__DIRECTIONS FOR THIS TASK__: The entries that follow need to be returned without any alteration.

----- STORED DATA

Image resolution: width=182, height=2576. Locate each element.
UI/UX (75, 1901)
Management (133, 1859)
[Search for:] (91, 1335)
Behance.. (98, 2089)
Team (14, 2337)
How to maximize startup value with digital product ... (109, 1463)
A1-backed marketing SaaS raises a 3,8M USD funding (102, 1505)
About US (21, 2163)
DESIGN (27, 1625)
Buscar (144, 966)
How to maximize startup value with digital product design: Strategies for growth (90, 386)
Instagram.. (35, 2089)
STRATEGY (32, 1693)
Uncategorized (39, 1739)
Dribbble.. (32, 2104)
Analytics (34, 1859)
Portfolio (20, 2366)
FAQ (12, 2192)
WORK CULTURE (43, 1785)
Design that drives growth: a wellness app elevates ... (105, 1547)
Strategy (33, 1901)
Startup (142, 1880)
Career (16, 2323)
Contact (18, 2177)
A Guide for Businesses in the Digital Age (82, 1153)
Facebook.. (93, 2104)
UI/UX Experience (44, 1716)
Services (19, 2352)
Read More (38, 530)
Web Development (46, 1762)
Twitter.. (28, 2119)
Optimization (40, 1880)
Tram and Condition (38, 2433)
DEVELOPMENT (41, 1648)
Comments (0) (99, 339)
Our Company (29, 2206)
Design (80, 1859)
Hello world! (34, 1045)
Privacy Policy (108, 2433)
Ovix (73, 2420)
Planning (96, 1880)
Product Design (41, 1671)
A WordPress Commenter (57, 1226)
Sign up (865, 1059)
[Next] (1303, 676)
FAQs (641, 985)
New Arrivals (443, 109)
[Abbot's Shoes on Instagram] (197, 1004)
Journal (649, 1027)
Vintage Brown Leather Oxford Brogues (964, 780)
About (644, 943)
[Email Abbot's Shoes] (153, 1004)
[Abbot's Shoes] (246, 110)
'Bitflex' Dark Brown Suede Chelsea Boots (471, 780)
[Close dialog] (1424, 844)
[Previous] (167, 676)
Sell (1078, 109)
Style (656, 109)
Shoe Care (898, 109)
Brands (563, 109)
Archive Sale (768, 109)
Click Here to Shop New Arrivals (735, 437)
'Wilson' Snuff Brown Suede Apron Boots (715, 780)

----------

__TASK SOLUTION__:
Image resolution: width=182, height=2576. Locate each element.
UI/UX (75, 1901)
Management (133, 1859)
[Search for:] (91, 1335)
Behance.. (98, 2089)
Team (14, 2337)
How to maximize startup value with digital product ... (109, 1463)
A1-backed marketing SaaS raises a 3,8M USD funding (102, 1505)
About US (21, 2163)
DESIGN (27, 1625)
Buscar (144, 966)
How to maximize startup value with digital product design: Strategies for growth (90, 386)
Instagram.. (35, 2089)
STRATEGY (32, 1693)
Uncategorized (39, 1739)
Dribbble.. (32, 2104)
Analytics (34, 1859)
Portfolio (20, 2366)
FAQ (12, 2192)
WORK CULTURE (43, 1785)
Design that drives growth: a wellness app elevates ... (105, 1547)
Strategy (33, 1901)
Startup (142, 1880)
Career (16, 2323)
Contact (18, 2177)
A Guide for Businesses in the Digital Age (82, 1153)
Facebook.. (93, 2104)
UI/UX Experience (44, 1716)
Services (19, 2352)
Read More (38, 530)
Web Development (46, 1762)
Twitter.. (28, 2119)
Optimization (40, 1880)
Tram and Condition (38, 2433)
DEVELOPMENT (41, 1648)
Comments (0) (99, 339)
Our Company (29, 2206)
Design (80, 1859)
Hello world! (34, 1045)
Privacy Policy (108, 2433)
Ovix (73, 2420)
Planning (96, 1880)
Product Design (41, 1671)
A WordPress Commenter (57, 1226)
Sign up (865, 1059)
[Next] (1303, 676)
FAQs (641, 985)
New Arrivals (443, 109)
[Abbot's Shoes on Instagram] (197, 1004)
Journal (649, 1027)
Vintage Brown Leather Oxford Brogues (964, 780)
About (644, 943)
[Email Abbot's Shoes] (153, 1004)
[Abbot's Shoes] (246, 110)
'Bitflex' Dark Brown Suede Chelsea Boots (471, 780)
[Close dialog] (1424, 844)
[Previous] (167, 676)
Sell (1078, 109)
Style (656, 109)
Shoe Care (898, 109)
Brands (563, 109)
Archive Sale (768, 109)
Click Here to Shop New Arrivals (735, 437)
'Wilson' Snuff Brown Suede Apron Boots (715, 780)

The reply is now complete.